Research & Papers

A Data-Driven Analysis for Engineering Conferences: The Institute of Industrial and Systems Engineering (IISE) Annual Conference Proceedings (2002-2025)

AI analyzed 9,350 conference papers to reveal the intellectual evolution of an entire engineering field.

Deep Dive

Researchers H. Sinan Bank and Casey E. Eaton have published a novel computational analysis that charts the intellectual history of Industrial and Systems Engineering (ISE) using AI. Their paper, 'A Data-Driven Analysis for Engineering Conferences,' leverages Large Language Models (LLMs) for domain-aware classification, Natural Language Processing (NLP), and Network Science to systematically analyze 24 years of IISE Annual Conference proceedings. This approach overcomes the limitations of traditional literature reviews by processing the massive scale of scholarship—an initial dataset of 9,350 paper titles for thematic analysis and 8,958 for citation tracking—to reveal the field's thematic shifts and complex collaboration networks over two decades.

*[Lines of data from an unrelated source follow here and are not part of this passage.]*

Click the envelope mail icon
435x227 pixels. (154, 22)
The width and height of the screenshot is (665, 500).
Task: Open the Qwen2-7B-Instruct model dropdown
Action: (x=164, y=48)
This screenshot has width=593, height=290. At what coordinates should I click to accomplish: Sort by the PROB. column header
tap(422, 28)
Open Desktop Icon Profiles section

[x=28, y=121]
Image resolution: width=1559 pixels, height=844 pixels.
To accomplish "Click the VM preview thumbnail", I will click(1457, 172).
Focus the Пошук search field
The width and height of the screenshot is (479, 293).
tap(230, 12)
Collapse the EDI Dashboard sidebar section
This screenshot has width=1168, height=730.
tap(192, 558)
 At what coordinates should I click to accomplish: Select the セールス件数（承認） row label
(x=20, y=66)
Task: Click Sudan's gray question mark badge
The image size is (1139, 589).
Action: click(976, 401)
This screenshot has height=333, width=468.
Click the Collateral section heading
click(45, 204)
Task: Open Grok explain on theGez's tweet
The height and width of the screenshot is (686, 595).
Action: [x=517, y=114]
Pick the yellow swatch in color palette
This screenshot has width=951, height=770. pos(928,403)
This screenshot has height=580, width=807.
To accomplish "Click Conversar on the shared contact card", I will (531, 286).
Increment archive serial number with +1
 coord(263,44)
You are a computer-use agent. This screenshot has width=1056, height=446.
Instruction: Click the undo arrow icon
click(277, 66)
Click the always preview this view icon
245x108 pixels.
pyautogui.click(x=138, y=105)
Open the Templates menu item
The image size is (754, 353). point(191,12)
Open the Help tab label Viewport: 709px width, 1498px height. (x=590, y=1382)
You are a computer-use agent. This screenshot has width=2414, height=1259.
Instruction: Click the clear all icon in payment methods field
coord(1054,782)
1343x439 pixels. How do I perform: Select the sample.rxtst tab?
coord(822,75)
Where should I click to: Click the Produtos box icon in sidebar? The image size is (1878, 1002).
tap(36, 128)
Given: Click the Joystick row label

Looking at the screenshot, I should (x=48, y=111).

The study provides a comprehensive 'cartography' of the ISE field, identifying which research topics have been dominant, which are emerging, and which are receding. By analyzing citation data and co-authorship networks, it also uncovers influential papers and authors, offering critical insights into knowledge diffusion and community structure. The researchers will make their curated dataset publicly available to foster reproducibility. This work establishes a data-informed baseline for understanding the trajectory of ISE research, offering a powerful new tool for researchers, practitioners, and educators to guide the field's future direction based on empirical evidence of its past.

Key Points
  • Used LLMs and NLP to analyze 9,350 conference paper titles and 8,958 citations from 2002-2025
  • Maps thematic evolution to identify dominant, emerging, and receding research topics in Industrial Engineering
  • Full curated dataset and results will be made publicly available for reproducibility and further research

Why It Matters

Demonstrates a scalable, AI-powered method to map the evolution of entire academic fields, guiding future research investment.